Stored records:

────

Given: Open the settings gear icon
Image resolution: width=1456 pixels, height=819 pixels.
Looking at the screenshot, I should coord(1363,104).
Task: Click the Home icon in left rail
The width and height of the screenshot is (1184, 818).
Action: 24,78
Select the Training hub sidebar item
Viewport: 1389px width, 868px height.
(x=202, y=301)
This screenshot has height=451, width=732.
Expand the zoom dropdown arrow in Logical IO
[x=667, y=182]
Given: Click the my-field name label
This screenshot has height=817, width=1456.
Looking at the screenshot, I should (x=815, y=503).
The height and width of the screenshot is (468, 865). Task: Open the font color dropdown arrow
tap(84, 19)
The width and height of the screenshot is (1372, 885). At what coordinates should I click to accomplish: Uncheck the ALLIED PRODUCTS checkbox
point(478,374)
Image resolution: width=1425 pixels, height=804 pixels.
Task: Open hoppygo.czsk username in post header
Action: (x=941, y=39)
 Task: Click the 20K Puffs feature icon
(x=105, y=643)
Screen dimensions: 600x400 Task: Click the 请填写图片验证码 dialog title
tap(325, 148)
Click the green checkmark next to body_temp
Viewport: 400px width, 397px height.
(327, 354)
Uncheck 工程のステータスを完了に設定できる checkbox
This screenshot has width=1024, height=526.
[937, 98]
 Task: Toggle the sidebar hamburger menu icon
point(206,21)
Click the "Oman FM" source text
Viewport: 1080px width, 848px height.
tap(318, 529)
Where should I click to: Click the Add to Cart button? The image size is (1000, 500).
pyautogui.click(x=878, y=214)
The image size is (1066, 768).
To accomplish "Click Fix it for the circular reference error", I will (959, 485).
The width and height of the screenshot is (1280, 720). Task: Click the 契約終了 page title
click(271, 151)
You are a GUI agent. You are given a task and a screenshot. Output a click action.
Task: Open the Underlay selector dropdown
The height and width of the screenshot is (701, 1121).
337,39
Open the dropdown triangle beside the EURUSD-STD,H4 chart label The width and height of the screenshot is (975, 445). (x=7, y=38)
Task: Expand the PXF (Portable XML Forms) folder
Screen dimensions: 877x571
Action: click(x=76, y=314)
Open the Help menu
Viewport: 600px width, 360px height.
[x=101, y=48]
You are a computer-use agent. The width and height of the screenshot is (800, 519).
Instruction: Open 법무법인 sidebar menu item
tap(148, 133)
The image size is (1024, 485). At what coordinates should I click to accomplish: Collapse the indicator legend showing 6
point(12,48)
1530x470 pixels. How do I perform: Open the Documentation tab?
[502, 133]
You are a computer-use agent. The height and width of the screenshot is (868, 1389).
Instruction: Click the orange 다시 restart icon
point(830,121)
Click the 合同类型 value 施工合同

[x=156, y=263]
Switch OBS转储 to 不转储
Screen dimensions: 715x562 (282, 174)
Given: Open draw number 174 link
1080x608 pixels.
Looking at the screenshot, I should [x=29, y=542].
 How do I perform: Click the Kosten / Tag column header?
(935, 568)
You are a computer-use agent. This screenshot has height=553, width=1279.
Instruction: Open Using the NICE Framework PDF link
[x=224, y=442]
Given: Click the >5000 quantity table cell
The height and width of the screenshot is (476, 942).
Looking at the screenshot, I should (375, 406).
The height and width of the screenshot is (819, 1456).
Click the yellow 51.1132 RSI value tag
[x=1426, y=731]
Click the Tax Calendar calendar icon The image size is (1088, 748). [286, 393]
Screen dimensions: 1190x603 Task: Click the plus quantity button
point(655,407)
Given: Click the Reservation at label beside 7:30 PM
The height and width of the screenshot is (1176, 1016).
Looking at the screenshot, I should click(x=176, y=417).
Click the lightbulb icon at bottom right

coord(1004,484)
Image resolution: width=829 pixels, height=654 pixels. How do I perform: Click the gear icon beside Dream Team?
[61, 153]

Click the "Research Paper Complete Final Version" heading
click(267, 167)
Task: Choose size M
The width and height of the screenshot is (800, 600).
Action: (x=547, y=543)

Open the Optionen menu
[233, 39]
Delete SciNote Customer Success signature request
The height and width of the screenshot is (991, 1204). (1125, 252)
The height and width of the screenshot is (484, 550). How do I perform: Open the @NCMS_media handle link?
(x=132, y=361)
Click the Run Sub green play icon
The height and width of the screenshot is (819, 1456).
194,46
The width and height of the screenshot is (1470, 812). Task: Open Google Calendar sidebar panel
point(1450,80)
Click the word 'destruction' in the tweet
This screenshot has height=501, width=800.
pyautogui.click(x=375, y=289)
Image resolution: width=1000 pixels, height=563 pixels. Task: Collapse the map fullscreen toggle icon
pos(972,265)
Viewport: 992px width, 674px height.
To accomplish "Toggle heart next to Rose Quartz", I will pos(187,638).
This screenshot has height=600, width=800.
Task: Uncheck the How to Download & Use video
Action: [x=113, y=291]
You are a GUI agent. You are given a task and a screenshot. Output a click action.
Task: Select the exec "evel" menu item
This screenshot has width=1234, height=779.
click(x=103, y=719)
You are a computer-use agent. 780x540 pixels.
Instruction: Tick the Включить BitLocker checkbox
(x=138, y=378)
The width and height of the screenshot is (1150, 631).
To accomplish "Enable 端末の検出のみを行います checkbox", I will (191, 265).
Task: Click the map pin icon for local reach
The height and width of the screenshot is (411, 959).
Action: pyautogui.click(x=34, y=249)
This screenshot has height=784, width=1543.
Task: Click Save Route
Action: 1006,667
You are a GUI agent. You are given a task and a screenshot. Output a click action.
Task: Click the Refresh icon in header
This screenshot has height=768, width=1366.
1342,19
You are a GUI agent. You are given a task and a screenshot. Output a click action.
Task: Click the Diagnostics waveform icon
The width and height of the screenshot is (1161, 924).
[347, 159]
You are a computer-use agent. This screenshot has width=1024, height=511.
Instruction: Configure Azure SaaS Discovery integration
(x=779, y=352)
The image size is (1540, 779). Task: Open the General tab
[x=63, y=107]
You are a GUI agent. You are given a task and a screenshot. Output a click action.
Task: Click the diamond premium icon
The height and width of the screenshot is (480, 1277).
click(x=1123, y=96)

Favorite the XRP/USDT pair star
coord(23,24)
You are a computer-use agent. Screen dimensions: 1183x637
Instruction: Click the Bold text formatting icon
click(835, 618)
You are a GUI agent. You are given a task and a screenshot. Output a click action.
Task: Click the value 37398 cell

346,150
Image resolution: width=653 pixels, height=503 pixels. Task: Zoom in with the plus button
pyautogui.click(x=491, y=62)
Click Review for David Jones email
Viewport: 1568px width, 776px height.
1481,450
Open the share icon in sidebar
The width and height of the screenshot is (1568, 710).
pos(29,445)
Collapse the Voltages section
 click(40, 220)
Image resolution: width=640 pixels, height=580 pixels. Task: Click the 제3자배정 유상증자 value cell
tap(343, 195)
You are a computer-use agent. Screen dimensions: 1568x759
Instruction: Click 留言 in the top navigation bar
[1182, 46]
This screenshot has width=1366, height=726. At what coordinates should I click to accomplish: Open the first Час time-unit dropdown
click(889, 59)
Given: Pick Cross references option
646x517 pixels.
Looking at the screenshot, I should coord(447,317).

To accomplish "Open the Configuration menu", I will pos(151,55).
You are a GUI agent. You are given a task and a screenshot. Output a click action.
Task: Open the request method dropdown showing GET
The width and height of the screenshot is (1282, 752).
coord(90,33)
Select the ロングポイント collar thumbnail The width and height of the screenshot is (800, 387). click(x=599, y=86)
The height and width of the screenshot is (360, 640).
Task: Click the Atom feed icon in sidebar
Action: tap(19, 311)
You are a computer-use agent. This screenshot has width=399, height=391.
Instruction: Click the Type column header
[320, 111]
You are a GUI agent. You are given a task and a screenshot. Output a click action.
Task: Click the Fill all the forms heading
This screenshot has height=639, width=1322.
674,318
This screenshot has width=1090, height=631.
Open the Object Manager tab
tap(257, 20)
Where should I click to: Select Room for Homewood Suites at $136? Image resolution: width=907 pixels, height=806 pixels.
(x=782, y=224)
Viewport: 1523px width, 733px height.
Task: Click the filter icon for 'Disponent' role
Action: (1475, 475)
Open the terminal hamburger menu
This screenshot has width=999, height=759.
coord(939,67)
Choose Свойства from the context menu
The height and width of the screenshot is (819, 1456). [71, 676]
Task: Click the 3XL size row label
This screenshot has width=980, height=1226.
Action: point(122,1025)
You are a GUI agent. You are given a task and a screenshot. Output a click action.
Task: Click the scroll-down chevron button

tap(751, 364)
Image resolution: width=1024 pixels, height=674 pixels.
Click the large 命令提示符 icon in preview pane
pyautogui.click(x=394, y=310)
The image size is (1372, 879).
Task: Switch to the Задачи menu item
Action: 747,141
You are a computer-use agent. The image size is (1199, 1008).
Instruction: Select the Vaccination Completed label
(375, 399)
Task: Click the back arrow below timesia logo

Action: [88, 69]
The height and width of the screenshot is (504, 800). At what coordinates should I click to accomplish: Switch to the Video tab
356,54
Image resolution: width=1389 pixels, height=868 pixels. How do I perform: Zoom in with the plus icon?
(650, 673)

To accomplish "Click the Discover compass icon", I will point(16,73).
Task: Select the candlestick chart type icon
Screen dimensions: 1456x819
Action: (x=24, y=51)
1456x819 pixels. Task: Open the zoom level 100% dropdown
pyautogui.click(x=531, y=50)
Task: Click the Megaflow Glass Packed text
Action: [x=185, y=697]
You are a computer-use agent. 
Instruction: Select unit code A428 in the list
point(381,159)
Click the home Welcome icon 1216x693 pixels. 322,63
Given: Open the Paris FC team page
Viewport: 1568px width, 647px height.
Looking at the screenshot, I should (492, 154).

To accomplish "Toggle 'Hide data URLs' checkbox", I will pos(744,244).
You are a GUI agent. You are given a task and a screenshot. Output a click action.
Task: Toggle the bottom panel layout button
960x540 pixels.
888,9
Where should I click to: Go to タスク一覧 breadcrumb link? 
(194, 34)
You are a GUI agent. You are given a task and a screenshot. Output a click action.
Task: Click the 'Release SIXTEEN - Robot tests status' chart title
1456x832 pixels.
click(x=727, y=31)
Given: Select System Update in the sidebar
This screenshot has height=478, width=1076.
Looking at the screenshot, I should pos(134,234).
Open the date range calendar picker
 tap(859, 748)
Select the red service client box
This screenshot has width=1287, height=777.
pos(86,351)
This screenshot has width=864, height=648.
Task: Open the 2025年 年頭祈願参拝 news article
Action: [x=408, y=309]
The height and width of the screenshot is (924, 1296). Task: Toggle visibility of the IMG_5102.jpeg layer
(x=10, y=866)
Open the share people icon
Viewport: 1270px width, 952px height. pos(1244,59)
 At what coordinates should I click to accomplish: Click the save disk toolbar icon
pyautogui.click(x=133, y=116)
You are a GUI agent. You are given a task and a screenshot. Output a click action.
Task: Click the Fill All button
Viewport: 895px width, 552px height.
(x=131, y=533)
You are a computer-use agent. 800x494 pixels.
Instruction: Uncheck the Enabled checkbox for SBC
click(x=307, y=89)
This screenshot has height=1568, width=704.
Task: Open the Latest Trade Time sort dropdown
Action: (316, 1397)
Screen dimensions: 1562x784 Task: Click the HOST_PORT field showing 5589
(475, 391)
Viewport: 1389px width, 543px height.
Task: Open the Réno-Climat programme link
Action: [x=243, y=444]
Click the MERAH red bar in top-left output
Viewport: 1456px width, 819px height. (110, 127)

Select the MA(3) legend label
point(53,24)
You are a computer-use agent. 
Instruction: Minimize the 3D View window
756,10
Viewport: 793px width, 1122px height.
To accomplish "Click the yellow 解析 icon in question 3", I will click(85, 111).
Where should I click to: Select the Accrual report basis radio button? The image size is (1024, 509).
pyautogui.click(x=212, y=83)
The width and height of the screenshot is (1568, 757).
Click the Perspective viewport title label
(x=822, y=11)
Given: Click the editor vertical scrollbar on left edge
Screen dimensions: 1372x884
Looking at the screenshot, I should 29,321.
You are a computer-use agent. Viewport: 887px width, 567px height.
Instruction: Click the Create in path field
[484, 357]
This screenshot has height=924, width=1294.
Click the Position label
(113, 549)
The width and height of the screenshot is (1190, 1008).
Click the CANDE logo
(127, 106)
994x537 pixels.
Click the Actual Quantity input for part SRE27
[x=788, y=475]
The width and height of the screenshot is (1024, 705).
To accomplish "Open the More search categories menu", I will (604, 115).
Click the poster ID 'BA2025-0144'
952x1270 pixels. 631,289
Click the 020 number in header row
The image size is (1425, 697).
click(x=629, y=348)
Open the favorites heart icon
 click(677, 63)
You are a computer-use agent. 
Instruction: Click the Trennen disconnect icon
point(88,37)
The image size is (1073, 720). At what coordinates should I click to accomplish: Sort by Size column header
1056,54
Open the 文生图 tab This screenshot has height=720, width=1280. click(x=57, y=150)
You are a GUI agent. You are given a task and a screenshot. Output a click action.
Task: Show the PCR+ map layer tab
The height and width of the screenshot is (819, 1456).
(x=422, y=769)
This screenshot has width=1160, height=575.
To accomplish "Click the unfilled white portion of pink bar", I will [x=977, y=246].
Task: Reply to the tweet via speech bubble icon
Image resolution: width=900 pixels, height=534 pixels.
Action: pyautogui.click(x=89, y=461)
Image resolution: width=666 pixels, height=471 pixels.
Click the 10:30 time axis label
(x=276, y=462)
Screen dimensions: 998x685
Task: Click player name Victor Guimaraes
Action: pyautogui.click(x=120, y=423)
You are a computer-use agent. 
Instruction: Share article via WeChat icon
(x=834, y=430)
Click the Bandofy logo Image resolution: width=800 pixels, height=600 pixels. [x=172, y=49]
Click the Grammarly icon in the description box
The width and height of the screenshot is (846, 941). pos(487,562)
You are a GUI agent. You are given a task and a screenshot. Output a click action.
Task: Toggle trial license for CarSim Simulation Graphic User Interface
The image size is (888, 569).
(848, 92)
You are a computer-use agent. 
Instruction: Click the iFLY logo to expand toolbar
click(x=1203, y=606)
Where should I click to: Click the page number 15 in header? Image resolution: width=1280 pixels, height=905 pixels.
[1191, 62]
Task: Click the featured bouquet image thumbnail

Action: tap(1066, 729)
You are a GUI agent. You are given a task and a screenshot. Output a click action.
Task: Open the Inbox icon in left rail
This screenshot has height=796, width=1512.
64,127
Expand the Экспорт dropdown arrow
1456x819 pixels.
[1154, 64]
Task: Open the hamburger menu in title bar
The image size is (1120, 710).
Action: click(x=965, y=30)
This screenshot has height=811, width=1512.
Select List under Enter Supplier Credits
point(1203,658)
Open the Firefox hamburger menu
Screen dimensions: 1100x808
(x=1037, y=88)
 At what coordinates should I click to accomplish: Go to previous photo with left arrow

────

Aim:
Give as a numbered list, leaving out blank lines, the rows starting with the line with "Given: Click the >5000 quantity table cell" and going on through the line with "[x=1426, y=731]".

Answer to this exercise:
1. Given: Click the >5000 quantity table cell
2. The height and width of the screenshot is (476, 942).
3. Looking at the screenshot, I should (375, 406).
4. The height and width of the screenshot is (819, 1456).
5. Click the yellow 51.1132 RSI value tag
6. [x=1426, y=731]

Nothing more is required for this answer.